## Problem to work on
Omit all pictures, then print the entries exactly.

[Collected data entries]

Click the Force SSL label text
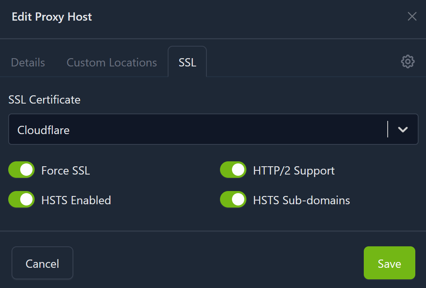Screen dimensions: 426x288 point(66,170)
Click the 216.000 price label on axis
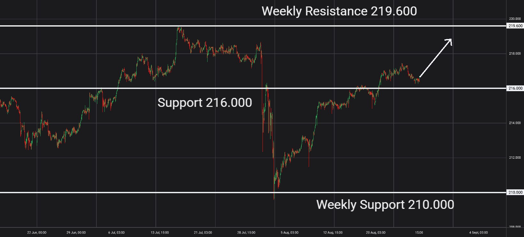524x237 pixels. (x=515, y=88)
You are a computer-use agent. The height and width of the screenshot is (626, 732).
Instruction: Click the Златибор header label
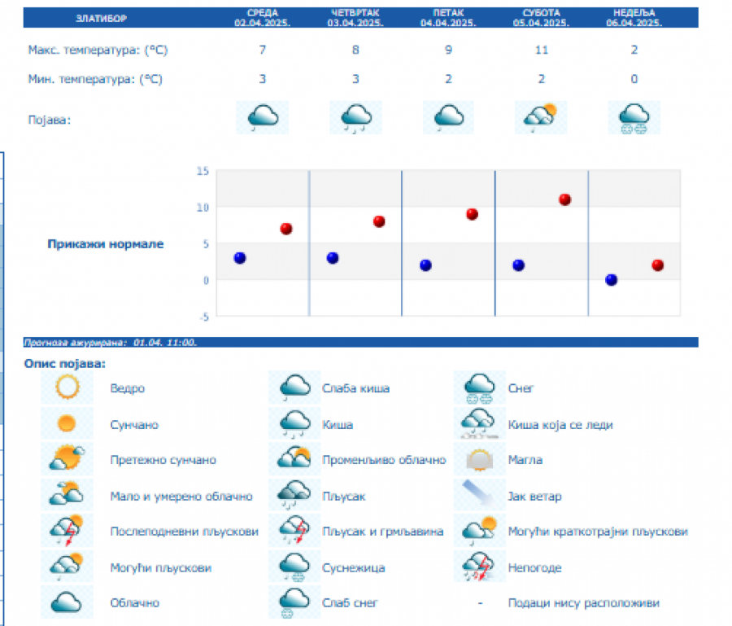(x=101, y=18)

## Task response
Click the Force SSL label text
Screen dimensions: 426x288 point(66,170)
Click the 216.000 price label on axis
524x237 pixels. (x=515, y=88)
You are a computer-use agent. The height and width of the screenshot is (626, 732).
Instruction: Click the Златибор header label
(x=101, y=18)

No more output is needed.